It seems clear that the main issue Mitt Romney is going to use to try to reestablish himself as a moderate is immigration. He told a private audience on April 15 that “we have to get Hispanic voters to vote for our party” and warned that current polling “spells doom for us.” Then, on Monday, he made himself available to the media for the first time in a month—while standing beside Florida Senator Marco Rubio, a leading veepstakes name. Can Romney, who staked out an immigration position during the primaries that left him sounding like Pat Buchanan, really pull this off? My bet: He’ll be smooth, he’ll do almost everything right, he’ll say all the right things—and he’ll end up with something very much like the 31 percent of the Latino vote John McCain got, maybe two or three points more, tops. The reason is simple: Romney, like his party, is just too white.

But before we get to art, let’s start with science—the polls. Obama leads Romney among Latinos by around 40 points, maybe more. A recent NBC/Wall Street Journal survey said 69 to 22 percent. How does Romney need to perform among Latinos? I have no idea, actually. Republicans speak wistfully of the 42 percent of that vote George W. Bush received in 2004, so they must think of it as some kind of holy grail. Bush got elected in 2004, so apparently that’s some sort of benchmark for them. Certainly, even 37 or maybe 35 percent of the Latino vote in the Mountain West for Romney would make the Obama team revert to Plan B or C as concerns Colorado and New Mexico (nationally, Latinos made up 9 percent of the overall vote in 2008; that will be up to 11 or 12 percent this year). So Romney needs to gain around 15 points—or, put another and more daunting way, he needs to improve on his present performance by 37 percent (i.e., going from 22 to 35 percent would be a 37 percent improvement).

Is that remotely possible? What would he do? Well, start with the most obvious move, picking Rubio as vice-president. Huge media buzz, of course. All manner of breathless predictions on the Sunday shows about how this changes everything—potential first Latino president, complete paradigm shift, all the rest.

One problem. There is no signal, at least yet, that Rubio would make a whit of difference. Last weekend, a poll came out in which 1,000-plus Latinos were asked about Obama-Biden matchups against Romney-Rubio, and Romney paired with various other Hispanic Republicans—including Gov. Susana Martinez of New Mexico (who has said she will not accept the job) and Gov. Brian Sandoval of Nevada. They made no difference, the poll found. In fact, in Florida, Obama did better among Latinos against Romney with Rubio on the ticket, suggesting that maybe to know him isn’t to love him.

Now we move on to substance, or at least to symbol-substance. At that same April 15 private event mentioned above, Romney said that as president he would pass a GOP version of the DREAM Act. This is exactly what Rubio has spent this week touting. Unlike the Democratic DREAM Act, it wouldn’t include a possible path to citizenship, just to green-card status. Latino groups hate it, and it does seem like an empty-calorie kind of bill, I have to say. It’s true that there are millions of permanent residents living in the United States now—about 1.1 million green cards are granted each year. But all of these people do have a future shot at citizenship, so at least they can all dream of being citizens one day, whereas under the Rubio bill, those who win such status can’t.

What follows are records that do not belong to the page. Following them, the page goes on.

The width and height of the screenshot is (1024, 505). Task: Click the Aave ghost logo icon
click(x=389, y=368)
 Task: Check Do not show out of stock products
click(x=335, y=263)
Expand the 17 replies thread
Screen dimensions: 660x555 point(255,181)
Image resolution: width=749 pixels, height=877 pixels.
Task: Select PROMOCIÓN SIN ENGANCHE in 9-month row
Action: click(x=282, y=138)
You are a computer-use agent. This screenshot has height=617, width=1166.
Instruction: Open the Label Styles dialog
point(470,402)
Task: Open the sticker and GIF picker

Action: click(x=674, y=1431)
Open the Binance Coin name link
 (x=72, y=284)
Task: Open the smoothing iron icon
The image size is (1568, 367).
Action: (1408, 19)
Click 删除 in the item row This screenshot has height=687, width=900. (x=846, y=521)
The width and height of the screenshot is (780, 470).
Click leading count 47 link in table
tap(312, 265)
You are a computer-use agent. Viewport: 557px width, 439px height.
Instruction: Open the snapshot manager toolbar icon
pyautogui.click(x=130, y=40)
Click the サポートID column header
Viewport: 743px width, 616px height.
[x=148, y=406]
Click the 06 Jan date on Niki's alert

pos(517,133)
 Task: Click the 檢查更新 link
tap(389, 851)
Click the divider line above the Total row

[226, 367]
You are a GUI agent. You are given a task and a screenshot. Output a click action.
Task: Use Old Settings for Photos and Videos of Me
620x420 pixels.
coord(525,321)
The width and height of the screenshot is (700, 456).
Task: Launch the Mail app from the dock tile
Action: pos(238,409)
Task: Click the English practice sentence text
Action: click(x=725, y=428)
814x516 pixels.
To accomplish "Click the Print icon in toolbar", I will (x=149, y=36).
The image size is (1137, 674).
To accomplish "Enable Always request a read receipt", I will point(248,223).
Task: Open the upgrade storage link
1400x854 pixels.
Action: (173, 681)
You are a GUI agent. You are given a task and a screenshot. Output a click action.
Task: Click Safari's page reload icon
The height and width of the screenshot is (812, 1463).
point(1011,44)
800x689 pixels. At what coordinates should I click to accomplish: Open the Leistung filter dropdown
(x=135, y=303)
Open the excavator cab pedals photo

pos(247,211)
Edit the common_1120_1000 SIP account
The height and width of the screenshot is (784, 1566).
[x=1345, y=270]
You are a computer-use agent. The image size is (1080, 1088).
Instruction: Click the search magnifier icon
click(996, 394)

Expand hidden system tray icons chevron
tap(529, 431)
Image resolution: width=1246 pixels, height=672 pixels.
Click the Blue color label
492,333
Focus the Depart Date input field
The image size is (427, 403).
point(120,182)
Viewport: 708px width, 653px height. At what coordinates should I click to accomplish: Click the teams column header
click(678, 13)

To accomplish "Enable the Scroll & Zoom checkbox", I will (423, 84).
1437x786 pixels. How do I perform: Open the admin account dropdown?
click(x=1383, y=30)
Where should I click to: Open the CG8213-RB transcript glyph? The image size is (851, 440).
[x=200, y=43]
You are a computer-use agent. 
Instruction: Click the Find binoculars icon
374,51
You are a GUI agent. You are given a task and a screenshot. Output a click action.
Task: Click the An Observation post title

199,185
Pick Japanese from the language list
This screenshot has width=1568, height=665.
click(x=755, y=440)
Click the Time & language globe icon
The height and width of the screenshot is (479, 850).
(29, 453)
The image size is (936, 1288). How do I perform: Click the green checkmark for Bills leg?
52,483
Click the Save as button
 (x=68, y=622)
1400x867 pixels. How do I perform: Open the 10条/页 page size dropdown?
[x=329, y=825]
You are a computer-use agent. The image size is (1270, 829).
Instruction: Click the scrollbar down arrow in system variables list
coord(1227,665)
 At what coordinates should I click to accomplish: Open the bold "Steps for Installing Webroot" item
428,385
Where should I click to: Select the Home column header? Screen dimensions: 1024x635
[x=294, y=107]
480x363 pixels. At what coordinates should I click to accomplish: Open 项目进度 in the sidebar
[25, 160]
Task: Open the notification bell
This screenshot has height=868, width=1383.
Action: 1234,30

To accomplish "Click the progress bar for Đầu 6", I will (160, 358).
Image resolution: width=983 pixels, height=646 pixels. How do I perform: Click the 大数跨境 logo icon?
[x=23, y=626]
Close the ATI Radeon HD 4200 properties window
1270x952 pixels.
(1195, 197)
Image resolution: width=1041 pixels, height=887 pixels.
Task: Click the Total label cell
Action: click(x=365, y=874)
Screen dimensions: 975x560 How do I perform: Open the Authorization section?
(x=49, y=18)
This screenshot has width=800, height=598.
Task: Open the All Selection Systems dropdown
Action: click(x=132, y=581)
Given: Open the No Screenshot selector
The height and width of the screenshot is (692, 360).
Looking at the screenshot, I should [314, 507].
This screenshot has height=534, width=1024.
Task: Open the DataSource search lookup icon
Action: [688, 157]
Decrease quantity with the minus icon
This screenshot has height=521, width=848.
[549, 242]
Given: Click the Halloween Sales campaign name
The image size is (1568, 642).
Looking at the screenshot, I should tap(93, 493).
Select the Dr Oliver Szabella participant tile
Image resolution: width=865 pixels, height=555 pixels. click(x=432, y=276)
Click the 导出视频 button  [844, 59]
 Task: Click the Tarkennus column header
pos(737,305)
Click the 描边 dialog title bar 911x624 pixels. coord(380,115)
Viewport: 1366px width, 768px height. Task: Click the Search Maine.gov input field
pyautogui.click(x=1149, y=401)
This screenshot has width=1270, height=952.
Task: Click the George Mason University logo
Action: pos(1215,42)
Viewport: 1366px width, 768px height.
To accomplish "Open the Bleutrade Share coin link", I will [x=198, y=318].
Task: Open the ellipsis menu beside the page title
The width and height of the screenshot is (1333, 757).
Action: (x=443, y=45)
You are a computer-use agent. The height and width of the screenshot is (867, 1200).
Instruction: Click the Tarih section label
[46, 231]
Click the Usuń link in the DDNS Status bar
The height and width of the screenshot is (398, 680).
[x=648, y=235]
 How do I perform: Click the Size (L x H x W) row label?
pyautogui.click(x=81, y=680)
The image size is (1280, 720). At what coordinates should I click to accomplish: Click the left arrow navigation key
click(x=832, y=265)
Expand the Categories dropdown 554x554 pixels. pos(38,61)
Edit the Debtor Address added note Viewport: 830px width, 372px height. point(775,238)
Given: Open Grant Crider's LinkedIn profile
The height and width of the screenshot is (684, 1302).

This is pretty small potatoes compared to what Bush supported. Remember, he was in favor of Teddy Kennedy’s immigration bill! He put a respectable amount of political capital into it, until the shitstorm hit and he backed down. Bush took what people could see was a bit of a risk. A non-citizenship DREAM Act compares to serious and comprehensive immigration reform in about the way Plessy v. Ferguson compares to Brown v. Board of Education.

And finally—art. Art is so underestimated in politics. Romney is just sooooo white. Even whiter than the Osmonds. Bush wasn’t that white. He came from a state where these days you can’t help but know some Latinos, and he spoke him a little esspanyole, even. But Romney? He fired some guys working on his lawn because he couldn’t afford the political liability of employing them, as he openly admitted at one of those GOP debates. Aside from that—well, I admit I’m no more up on the latest salsa artists than Mitt is, but do you think that guy has ever listened to one Tito Puente record in his life? Has he ever known a Latino person, outside of those who clean his houses and trim his lawns? It’s quite possible that he does. But he sure doesn’t look like he does.

Romney, therefore, will make some moves that will impress the largely white commentariat, and he’ll bump up a little among certain high-income Latino demographics. But average Latino voters, men and women who work really hard every day for white bosses, are just going to find that he reminds them too much of the guy who docks their pay when the bus comes late. And they won’t be wrong—he basically is that guy. There’s no overcoming that. He’s a 31 percenter at best.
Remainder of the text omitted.